(Dataset entries)
:::
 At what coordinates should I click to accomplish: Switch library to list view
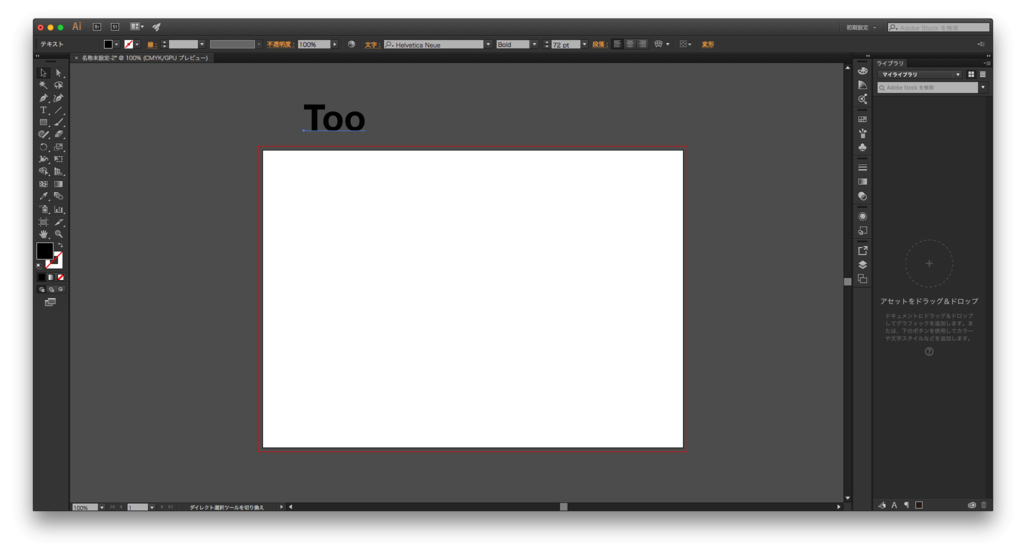coord(983,75)
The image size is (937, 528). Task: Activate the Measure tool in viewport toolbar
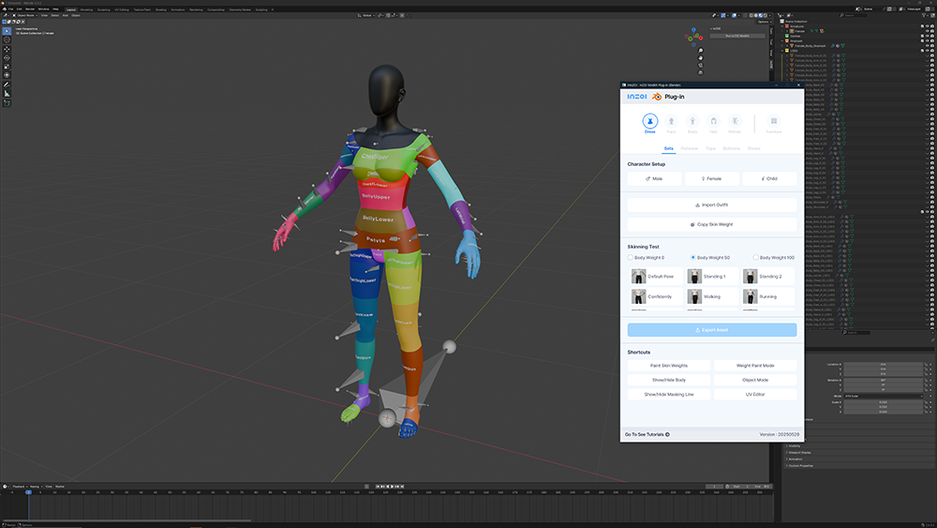7,93
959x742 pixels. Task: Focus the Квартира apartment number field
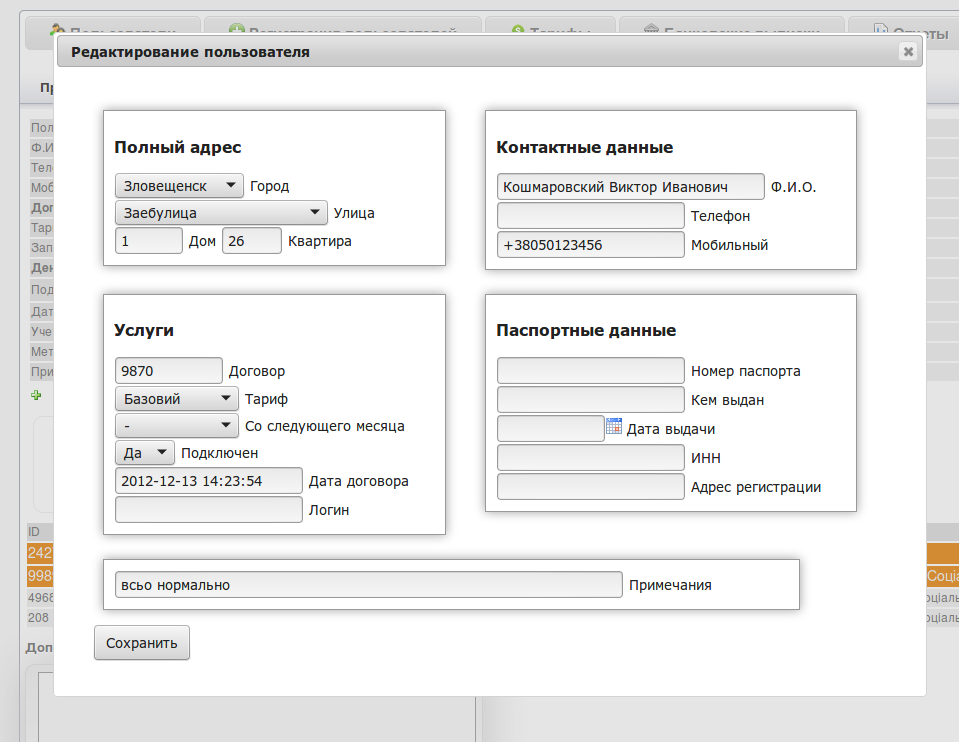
:::
▶ [GOAL OF THE EXERCISE] Copy the data word for word. Pictures do not go in the copy.

▶ [TASK RESPONSE]
 At what coordinates should I click to accomplish: Switch library to list view
coord(983,75)
The image size is (937, 528). Task: Activate the Measure tool in viewport toolbar
7,93
959x742 pixels. Task: Focus the Квартира apartment number field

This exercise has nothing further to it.